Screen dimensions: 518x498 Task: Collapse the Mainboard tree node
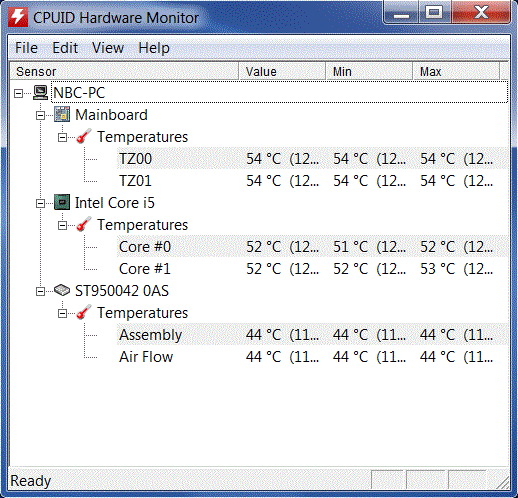(x=40, y=115)
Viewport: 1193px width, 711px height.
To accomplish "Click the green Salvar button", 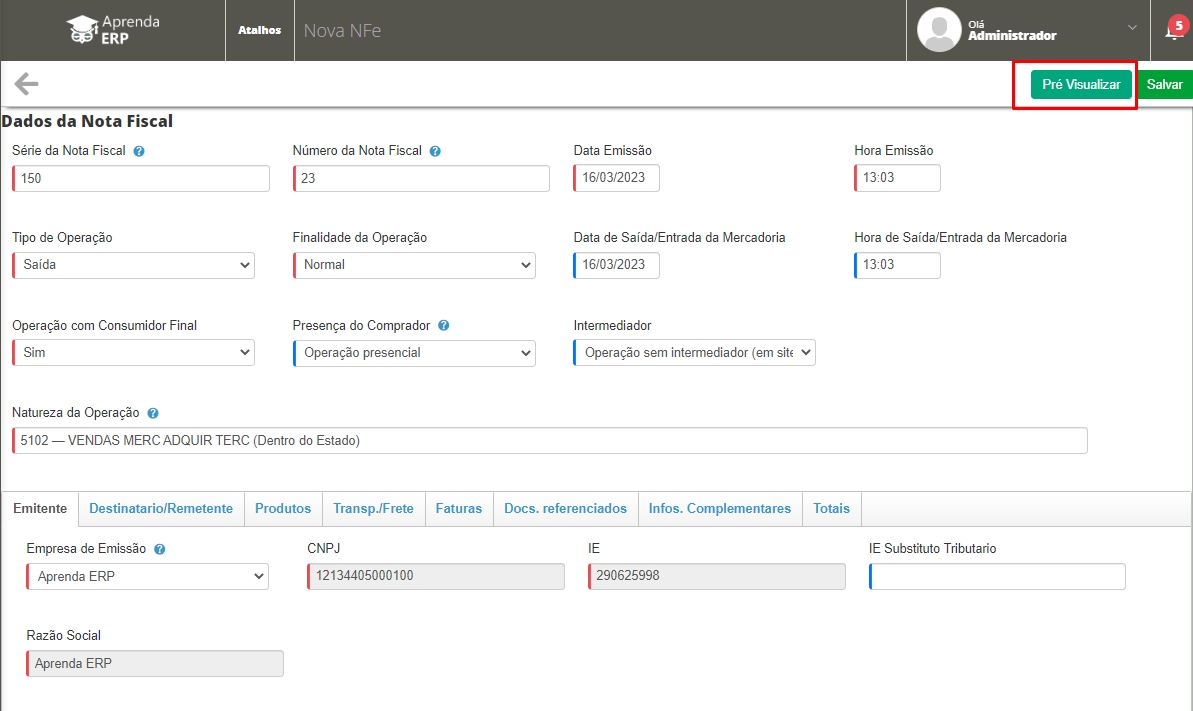I will coord(1165,85).
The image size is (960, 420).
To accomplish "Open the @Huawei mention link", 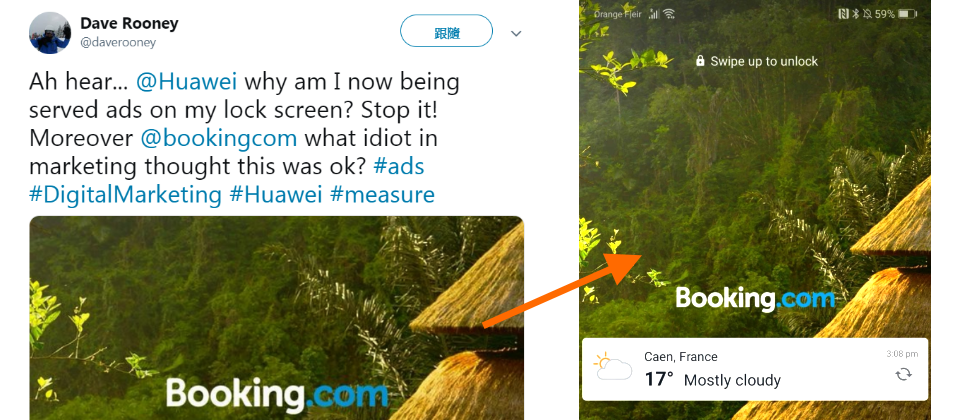I will [x=186, y=81].
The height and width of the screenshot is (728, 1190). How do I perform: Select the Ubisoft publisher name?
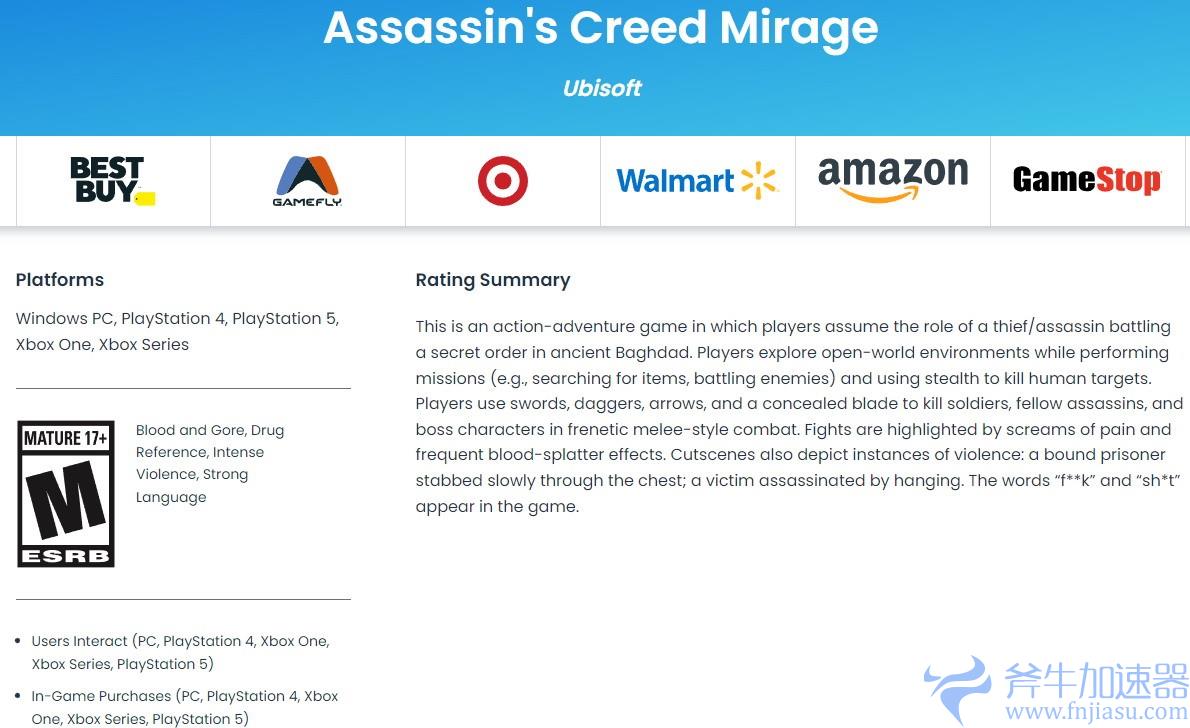click(x=602, y=88)
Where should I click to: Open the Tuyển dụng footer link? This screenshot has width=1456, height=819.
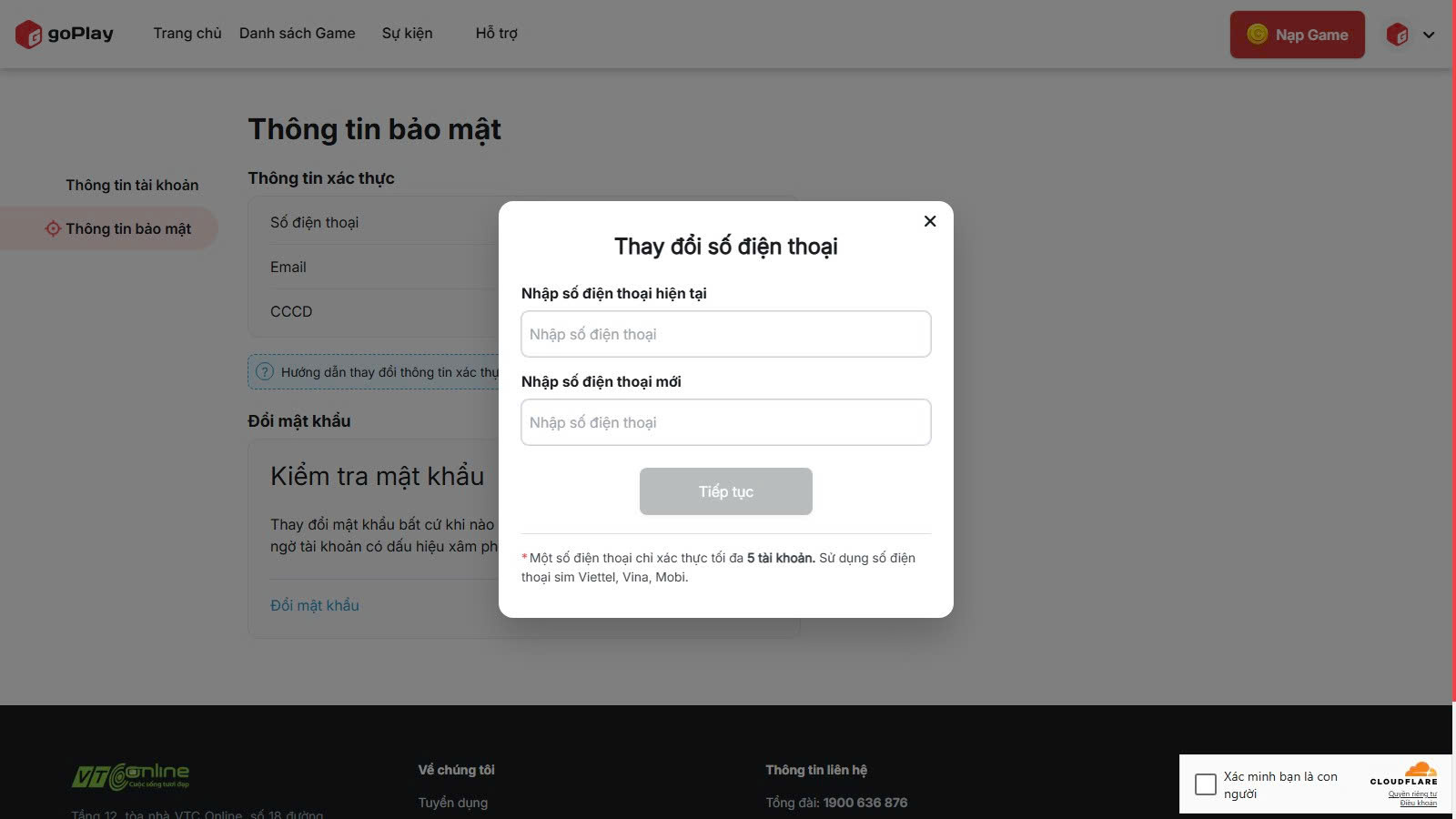pos(452,803)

::::::

## GOAL
Present the stretch of the listing above, from the line containing "The height and" through its last line, as a Markdown table with the columns Entry and Text, numbering each row, dropping blank lines, and leaving out the pictures.

## THE RESPONSE
| Entry | Text |
|---|---|
| 1 | The height and width of the screenshot is (728, 1190). How do I perform: Select the Ubisoft publisher name? |
| 2 | click(x=602, y=88) |
| 3 | Where should I click to: Open the Tuyển dụng footer link? This screenshot has width=1456, height=819. |
| 4 | pos(452,803) |